**Material for the task**.
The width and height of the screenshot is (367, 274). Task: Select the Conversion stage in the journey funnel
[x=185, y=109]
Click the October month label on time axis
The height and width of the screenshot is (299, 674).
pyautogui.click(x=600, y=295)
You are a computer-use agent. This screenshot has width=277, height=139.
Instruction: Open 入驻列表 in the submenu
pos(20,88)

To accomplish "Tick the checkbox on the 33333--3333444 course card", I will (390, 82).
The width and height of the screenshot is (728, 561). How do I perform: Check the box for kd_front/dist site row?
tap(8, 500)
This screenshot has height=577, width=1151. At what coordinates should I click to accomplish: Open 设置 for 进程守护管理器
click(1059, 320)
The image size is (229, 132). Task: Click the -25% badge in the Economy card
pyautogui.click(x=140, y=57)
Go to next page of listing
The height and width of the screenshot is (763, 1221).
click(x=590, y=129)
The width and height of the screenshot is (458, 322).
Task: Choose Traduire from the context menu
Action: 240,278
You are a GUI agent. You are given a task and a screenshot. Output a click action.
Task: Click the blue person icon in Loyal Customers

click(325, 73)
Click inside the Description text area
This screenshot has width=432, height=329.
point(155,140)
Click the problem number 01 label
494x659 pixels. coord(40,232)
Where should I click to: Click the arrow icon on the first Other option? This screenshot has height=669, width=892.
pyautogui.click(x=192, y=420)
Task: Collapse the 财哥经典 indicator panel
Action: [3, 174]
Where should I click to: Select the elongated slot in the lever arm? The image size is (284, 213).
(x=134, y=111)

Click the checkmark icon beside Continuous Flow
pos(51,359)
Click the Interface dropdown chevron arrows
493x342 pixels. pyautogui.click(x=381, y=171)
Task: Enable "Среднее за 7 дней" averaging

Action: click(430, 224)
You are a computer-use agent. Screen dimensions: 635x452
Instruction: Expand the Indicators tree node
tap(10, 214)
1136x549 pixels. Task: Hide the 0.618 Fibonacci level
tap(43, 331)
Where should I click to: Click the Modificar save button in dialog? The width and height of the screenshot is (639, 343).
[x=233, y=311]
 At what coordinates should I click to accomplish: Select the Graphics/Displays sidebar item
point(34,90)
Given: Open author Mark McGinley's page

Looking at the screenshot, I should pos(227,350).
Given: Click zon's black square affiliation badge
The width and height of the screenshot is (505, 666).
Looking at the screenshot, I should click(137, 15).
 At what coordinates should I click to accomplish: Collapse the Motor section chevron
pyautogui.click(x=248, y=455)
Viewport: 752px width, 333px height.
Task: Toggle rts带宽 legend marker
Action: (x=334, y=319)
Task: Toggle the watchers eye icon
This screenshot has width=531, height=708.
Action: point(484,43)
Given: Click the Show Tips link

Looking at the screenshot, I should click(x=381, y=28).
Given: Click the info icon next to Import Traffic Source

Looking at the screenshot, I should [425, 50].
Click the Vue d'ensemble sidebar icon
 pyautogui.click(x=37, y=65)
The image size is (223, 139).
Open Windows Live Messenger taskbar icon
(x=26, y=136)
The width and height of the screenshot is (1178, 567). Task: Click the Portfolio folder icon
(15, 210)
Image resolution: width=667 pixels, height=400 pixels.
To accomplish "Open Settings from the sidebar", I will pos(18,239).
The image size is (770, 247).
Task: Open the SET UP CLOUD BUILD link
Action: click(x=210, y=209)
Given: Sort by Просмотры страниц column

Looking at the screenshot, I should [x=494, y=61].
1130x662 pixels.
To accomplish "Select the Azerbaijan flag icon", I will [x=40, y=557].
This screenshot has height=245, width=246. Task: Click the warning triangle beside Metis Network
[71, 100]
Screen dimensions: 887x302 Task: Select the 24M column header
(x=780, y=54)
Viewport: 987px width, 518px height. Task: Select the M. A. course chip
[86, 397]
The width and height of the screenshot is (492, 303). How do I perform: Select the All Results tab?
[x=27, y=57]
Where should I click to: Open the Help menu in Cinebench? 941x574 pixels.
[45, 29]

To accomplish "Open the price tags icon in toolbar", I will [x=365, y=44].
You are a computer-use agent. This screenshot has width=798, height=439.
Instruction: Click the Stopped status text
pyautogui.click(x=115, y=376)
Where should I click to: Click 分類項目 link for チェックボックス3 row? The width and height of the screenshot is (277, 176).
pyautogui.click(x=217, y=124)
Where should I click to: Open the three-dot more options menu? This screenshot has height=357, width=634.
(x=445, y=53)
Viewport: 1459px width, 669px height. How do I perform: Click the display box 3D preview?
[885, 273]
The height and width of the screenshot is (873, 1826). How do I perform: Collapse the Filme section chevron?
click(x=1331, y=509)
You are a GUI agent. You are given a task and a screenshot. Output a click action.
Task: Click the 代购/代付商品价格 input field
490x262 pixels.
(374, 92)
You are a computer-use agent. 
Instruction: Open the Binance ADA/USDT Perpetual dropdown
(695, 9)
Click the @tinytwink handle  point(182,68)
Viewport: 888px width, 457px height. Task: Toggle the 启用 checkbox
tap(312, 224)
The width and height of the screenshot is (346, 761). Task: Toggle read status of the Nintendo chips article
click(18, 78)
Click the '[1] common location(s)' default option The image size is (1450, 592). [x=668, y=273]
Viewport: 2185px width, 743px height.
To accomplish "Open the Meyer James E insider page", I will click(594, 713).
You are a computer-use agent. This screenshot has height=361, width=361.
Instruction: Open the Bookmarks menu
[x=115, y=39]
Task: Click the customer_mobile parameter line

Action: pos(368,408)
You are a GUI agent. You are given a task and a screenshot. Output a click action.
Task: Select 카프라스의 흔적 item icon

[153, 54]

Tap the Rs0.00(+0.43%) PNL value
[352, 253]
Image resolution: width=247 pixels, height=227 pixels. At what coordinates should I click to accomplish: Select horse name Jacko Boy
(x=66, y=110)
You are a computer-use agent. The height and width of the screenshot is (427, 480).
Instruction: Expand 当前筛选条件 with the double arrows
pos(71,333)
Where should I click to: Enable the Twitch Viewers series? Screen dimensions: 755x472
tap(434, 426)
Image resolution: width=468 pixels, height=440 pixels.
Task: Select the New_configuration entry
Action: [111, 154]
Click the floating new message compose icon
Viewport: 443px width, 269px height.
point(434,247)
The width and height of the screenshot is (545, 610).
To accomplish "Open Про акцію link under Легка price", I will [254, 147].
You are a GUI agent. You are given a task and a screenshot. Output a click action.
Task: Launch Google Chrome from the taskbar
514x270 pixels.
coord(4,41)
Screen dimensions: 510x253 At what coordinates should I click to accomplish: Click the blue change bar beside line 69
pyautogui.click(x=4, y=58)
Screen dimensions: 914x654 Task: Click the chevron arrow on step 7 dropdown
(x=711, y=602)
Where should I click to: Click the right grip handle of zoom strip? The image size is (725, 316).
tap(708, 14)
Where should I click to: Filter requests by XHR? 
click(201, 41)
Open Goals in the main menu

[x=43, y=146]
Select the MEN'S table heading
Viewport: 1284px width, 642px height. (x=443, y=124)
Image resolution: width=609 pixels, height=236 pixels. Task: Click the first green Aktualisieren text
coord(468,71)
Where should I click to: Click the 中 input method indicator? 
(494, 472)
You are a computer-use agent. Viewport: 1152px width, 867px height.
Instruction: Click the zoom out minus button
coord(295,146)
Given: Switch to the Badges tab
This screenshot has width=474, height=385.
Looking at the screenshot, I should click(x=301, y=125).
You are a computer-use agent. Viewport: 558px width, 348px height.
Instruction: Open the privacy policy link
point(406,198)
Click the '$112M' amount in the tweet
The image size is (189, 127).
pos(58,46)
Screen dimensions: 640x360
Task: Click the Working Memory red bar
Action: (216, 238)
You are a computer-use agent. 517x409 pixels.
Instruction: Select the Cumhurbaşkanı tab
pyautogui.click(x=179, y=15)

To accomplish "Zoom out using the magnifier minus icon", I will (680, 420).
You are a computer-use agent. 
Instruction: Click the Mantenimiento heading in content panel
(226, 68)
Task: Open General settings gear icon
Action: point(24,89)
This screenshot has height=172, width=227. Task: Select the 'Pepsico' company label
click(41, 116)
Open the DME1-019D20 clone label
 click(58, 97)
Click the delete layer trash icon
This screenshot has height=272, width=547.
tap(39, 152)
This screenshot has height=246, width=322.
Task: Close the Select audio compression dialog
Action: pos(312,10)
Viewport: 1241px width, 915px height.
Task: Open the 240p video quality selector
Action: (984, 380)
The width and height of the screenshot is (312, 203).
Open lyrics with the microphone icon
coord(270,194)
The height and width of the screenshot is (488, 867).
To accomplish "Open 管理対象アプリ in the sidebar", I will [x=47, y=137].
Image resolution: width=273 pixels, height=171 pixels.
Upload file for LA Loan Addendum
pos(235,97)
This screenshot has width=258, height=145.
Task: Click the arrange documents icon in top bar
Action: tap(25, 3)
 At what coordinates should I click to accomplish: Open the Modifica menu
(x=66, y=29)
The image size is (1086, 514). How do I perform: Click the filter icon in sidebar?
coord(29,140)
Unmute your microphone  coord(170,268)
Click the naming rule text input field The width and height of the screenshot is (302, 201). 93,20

**Task goal**. Show me every line of the entries above that holds "price".

**Response below**.
To accomplish "Open the price tags icon in toolbar", I will [x=365, y=44].
To accomplish "Open Про акцію link under Легка price", I will [254, 147].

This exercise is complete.